昼どきになると行列ができる冷麺専門店。順番待ちの紙に名前を書いた人たちが公園でくつろいでいる。ようやく店内に入ると、親子連れや仕事の合間の食事など、幅広い世代のお客さんが席を埋めていた。

かつて松原公園の近くに冷麺で有名な店があった。当時、全国的には知られていなかった冷麺だが、その店の冷麺を食べた別府っ子はみんな大好きになったそう。転勤などで別府の血を離れて行った人も、忘れられずにその店を訪れていたとか。「六盛」の冷麺は、およそ40年前にその店で食べた味を再現しようと試行錯誤して作ったのだそうだ。

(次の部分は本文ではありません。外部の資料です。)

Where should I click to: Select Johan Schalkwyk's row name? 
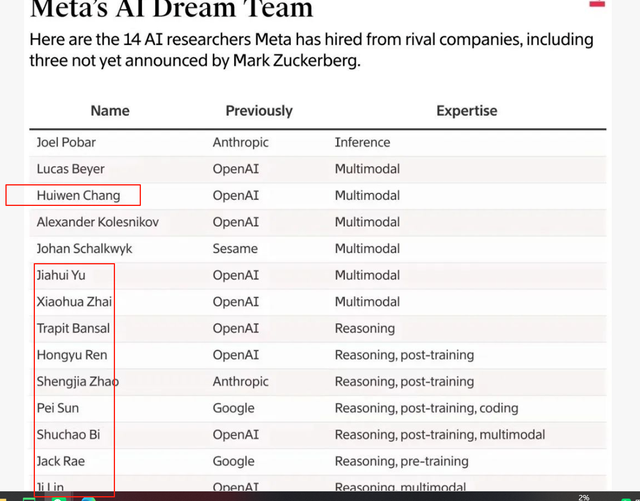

「父親が食通で、おふくろを連れて美味しいものを食べに行ってな、帰って来てから今の料理を作ってみろって。薬味ひとつにしても一般家庭の料理を超えるようなものを、おふくろは熱心に研究してて…。それに感化されてるのかな? どうしたら美味しくなるか常に考えるんですよ。この冷麺を作るときも、醤油の配合だとか塩の塩梅、いろいろ試してみたけど、やっぱりシンプルな味がいいね。いらないものを省いていったらこの味になった。キャベツのキムチも酸味が効いてて、歯ごたえがいいでしょ? 他の地域は豚のチャーシューが多いけど、牛の油っけがない所を使ってるんよ」。「六盛」の冷麺は、さっぱりとしているけれど奥深く、食べ進めるほどに後を引く。昼の営業時間が終わる前にスープが切れてしまい、閉店してしまうことも度々あるという。


息子さんが切り盛りしている北浜のお店は19時からの営業で、小盛りの冷麺が人気だという。「夜飲んだ後に付き合いでくる女性なんかは、1杯まるまるは食べられないでしょ、そんなお客さんに喜ばれているんですよ」。美味しいものを美味しいだけ食べられるようにという、うれしい心遣いだ。